Often thought of as impenetrable, macOS is falling prey to a sneaky malware that’s stealing bank credentials, bypassing Gatekeeper, and disabling attempts to remove it.
macOS users aren’t as safe as they think they might be—there’s a new strain of malware going around that infects devices, fakes bank websites, and steals credentials. It’s a dangerous strain of the OSX/Dok malware and it goes deep into macOS’s configuration to prevent its removal.
OSX/Dok cases found in the wild have surged in the past few weeks according to Check Point Software Technology’s malware team, who say it’s only likely to become more of a threat due to the aggressive Apple certificate buying activities of the malware’s creators.
Apple’s computers are generally considered more secure than their Windows competitors, but this malware is proving that no one is exempt from the security concerns of the modern age.
OSX/Dok: What it does
OSX/Dok was initially discovered in May 2017. Back then it was only known to be spying on web traffic and stealing website credentials, but this newly discovered mutation is actively redirecting traffic to a command and control (C&C) server that spoofs bank login pages in the attempt to harvest user information.
When a computer gets infected, OSX/Dok goes to work disabling security updates and redirecting traffic to Apple servers (and others like Virustotal.com, the only known antivirus platform that detects it) back to the local machine.

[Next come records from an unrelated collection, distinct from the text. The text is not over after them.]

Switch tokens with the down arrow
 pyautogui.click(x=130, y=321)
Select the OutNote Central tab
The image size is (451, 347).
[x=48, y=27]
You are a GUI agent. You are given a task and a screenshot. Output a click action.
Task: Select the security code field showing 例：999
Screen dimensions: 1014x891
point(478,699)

In this way the malware hides itself and prevents updates that can remove it or stop its operation.
After embedding itself, OSX/Dok downloads TOR and establishes a connection through the dark web to its C&C server, which it accesses using Onion routing. The malware also uses TOR to trace the physical location of the IP address of the infected computer in order to customize its attack. An infected machine from Switzerland, for example, had a proxy setup that redirected common Swiss bank websites to a local proxy and then through to the C&C server.

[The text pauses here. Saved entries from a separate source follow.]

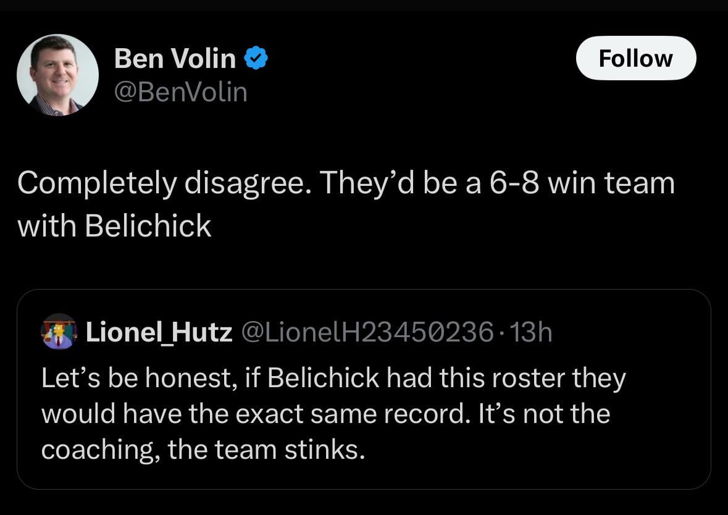Click Ben Volin's verified blue checkmark badge

254,58
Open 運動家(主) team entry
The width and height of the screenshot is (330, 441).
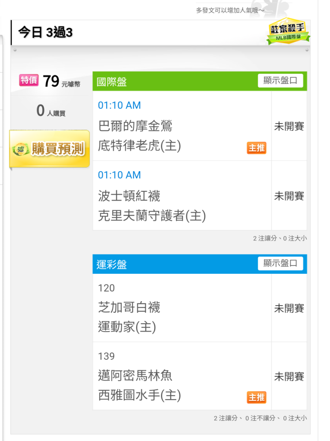coord(127,327)
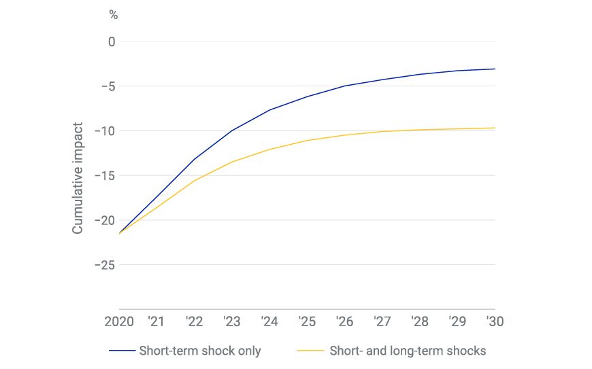Click the blue legend line swatch
This screenshot has width=592, height=369.
pyautogui.click(x=121, y=351)
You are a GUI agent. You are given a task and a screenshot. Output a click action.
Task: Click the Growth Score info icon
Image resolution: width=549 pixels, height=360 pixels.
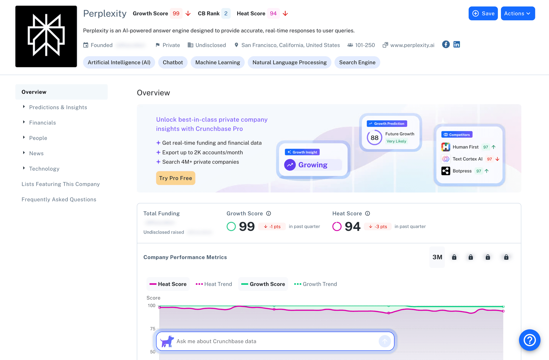(x=269, y=213)
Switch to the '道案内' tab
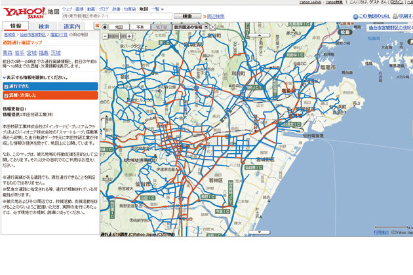Viewport: 413px width, 275px height. (72, 26)
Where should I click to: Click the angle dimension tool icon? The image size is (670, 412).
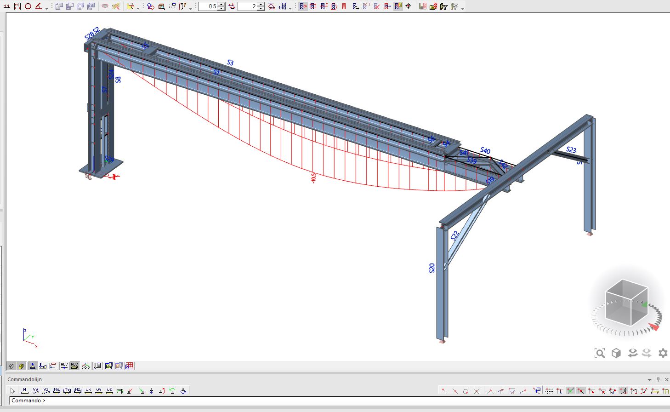39,6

The C&C server contains a variety of spoof banking websites that try to trick the user into signing in, as well as downloading a mobile app and providing their smartphone number. It also prompts the user to install a legitimate secure messaging app called Signal, though no one knows what its purpose is yet.
OSX/Dok is also able to bypass Apple’s GateKeeper, which is designed to stop installations from apps that don’t have a legitimate Apple developer certificate. The malware’s developers are doing this by buying huge quantities of certificates and attaching them to the malware. Apple is cancelling them as fast as it discovers which ones have been compromised, but Check Point says it’s discovering new ones on a daily basis.
The one bright spot in the OSX/Dok outbreak
There isn’t much good to say about this rather sophisticated malware except for one thing: It’s spreading through phishing emails and requires the user to download and run an executable to install it. As long as users aren’t falling for the phish there’s nothing to worry about.
It falls to IT professionals to make users aware of threats like OSX/Dok, which lacks the ability to spread when a user isn’t tricked into installing it. Once the infection gets hold of a computer it’s a completely different, and much trickier, problem.
Apple may be continuing to revoke certificates compromised by OSX/Dok, but it has yet to issue a security upgrade that will prevent it from bypassing Gatekeeper.
Be sure you’re keeping all the macOS machines on your network up to date and keeping an eye on ones that aren’t able to do so—those machines may already be infected.
Top three takeaways:
- A new, more dangerous form for of OSX/Dok is infecting macOS machines. Its objective is stealing banking account credentials.
- The malware is able to bypass macOS Gatekeeper by using stolen developer certificates. Apple is revoking certificates as soon as it is made aware of their theft, but more are being discovered every day.
- Machines are being infected through a phishing campaign that prompts users to download a zip file that contains an infected executable. IT professionals should inform their users of the OSX/Dok outbreak and ensure that they aren’t opening suspect messages.